Intro: Line Following Robot
A line following robot is a versatile machine utilized to detect and take after
the dark lines that are drawn on the white surface. As this robot is produced utilizing a breadboard, it will be exceptionally easy to build. This system can be fused into the Automated Guided Vehicles (AGV) for giving the simple method for activity. By and large, the AGV is incorporated with the chip and PCs for control- ling its framework. It likewise utilizes a position input framework for going in the desired way. Furthermore, the electric signs also, RF correspondence are required for speaking with the vehicle and framework controller. Such cumbersome capacities are totally not required in this line following robot, and it just uses the IR sensors to movement on the dark lines. Dissimilar to room-investigation robots that regularly stall out against seats and cover edges, you don't need to pursue a very much planned line-following robot.
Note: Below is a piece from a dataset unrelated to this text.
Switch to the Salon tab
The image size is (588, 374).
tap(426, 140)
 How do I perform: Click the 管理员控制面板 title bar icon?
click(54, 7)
Most line-following robots have two engines, two front sensors, and a fundamental electronic circuit for self-ruling control. However, an awesome thing about this kind of robot is that it simple to roll out little improvements for included many-sided quality. Straightforward change is to introduce the robot in an ornamental holder, alongside beautiful LEDs. Further developed outlines include dierent sensors and a programmable microcontroller Tiva for quicker speed, smoother turning.
Step 1: Hardware Components
1. Microcontroller TM4C123GH6PM
The Cortex-M microcontroller selected for hardware-based programming and interfacing illustrations is TM4C123 from Texas Instruments. This microcontroller belongs to the high-performance ARM Cortex-M4F based architecture and has a broad set of peripherals integrated.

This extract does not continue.